We have appellate jurisdiction pursuant to 28 U.S.C. § 1291. Initially, we find that Mpala has filed a timely notice of appeal. As previously stated, the District Court dismissed Mpala's § 2241 petition in an Order entered on May 25, 2006. Mpala had ten (10) days to file a timely motion for reconsideration. Excluding Saturdays, Sundays and the Memorial Day holiday, Mpala's motion for reconsideration — which contained a certificate of service date of June 5, 2006, and a postmark date of June 8, 2006 — was timely. See Fed.R.Civ.P. 6(a); see also Smith v. Evans, 853 F.2d 155, 161-62 (3d Cir. 1988) (concluding that a motion for reconsideration is deemed filed when prisoner delivers it to prison authorities). Therefore, the sixty-day period for Mpala to appeal began to run following entry of the District Court's Order dismissing his Rule 59(e) motion on January 16, 2007. See Fed.R.App.P. 4(a)(4)(A). Mpala's notice of appeal, filed on February 12, 2007, was thus timely.
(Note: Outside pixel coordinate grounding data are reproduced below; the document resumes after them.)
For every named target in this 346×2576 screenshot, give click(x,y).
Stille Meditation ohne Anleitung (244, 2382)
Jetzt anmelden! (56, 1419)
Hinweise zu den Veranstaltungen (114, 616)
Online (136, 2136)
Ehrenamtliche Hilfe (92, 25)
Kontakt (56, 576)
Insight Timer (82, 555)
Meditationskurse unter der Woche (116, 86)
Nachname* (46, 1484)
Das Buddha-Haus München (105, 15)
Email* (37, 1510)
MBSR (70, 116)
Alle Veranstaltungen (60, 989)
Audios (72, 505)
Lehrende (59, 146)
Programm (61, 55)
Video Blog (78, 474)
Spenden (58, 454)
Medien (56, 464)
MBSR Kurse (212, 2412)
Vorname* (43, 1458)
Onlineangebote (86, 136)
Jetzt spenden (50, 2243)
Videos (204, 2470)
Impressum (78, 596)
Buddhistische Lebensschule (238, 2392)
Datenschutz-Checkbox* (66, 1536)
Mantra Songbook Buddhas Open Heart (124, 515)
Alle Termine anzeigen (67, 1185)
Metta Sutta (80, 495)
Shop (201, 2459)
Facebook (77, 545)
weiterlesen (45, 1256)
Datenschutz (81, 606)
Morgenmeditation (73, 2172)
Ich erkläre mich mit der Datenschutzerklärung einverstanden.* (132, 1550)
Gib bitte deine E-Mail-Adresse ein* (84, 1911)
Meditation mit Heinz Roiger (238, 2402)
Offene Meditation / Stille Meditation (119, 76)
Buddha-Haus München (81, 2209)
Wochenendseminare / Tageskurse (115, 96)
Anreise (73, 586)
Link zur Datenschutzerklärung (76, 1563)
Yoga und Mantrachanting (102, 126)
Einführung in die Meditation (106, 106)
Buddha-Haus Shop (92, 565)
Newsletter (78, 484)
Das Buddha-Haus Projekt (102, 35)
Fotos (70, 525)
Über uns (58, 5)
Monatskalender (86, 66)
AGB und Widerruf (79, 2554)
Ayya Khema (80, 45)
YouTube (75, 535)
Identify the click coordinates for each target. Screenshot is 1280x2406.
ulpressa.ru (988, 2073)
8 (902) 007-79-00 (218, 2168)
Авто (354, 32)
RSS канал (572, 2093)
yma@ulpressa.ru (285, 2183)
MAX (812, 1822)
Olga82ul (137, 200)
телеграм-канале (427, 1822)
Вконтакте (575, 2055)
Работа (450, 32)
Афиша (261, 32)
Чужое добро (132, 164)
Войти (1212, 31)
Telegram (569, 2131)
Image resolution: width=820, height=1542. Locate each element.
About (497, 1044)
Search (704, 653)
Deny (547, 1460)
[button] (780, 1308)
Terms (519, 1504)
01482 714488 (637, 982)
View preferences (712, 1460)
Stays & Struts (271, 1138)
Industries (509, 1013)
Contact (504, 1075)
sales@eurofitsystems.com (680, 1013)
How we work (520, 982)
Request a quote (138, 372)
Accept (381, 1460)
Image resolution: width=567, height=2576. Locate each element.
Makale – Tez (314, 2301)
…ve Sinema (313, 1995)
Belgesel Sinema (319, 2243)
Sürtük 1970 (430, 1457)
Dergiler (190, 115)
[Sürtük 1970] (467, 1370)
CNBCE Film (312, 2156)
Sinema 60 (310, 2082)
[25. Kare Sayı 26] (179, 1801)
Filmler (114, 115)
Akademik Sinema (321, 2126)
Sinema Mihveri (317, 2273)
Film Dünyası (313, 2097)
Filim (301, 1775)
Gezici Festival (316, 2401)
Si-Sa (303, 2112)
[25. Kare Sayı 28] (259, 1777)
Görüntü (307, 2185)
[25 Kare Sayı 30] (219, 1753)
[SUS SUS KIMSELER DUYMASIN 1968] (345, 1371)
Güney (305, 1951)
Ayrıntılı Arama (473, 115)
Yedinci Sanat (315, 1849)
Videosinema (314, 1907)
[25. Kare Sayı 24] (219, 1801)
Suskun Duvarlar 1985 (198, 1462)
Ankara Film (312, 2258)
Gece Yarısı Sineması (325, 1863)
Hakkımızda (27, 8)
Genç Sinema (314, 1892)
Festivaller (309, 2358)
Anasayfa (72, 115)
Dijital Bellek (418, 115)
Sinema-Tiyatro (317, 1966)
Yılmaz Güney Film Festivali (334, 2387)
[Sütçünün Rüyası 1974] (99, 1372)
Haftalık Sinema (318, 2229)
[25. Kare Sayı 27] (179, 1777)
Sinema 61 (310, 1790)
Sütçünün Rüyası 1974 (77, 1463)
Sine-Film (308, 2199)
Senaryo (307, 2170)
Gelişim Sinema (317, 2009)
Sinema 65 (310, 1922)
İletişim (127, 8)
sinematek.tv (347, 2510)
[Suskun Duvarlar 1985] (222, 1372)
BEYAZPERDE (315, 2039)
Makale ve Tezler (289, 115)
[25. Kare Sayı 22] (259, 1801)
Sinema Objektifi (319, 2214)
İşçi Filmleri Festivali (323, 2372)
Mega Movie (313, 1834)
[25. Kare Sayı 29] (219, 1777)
Our review of the District Court's decision to dismiss Mpala's § 2241 petition is de novo, see United States v. Cleary, 46 F.3d 307, 309-310 (3d Cir. 1995), and we review the District Court's order denying his motion filed under Rule 59(e) for an abuse of discretion. See Max's Seafood Cafe v. Quinteros, 176 F.3d 669, 673 (3d Cir. 1999). Having carefully reviewed the record and the parties' submissions, we will grant appellee's motion and summarily affirm the District Court's judgment because it clearly appears that no substantial question is presented by this appeal. We would simply state that, with respect to Mpala's "actual innocence" claim, the District Court committed no abuse of discretion in concluding that such claim should have been asserted in the initial petition and not as a basis for a reconsideration motion. Additionally, it appears to us that this claim is merely a disguised challenge to the sufficiency of the evidence presented at trial, and certainly not one of the grounds warranting reconsideration. See Max's Seafood Cafe, 176 F.3d at 677. Because there is little else that we could add to the reasoning set forth in the District Court's Memorandum Opinion and Orders, further written discussion is not warranted.
The District Court's judgment is summarily affirmed. See Third Circuit LAR 27.4 and I.O.P. 10.6.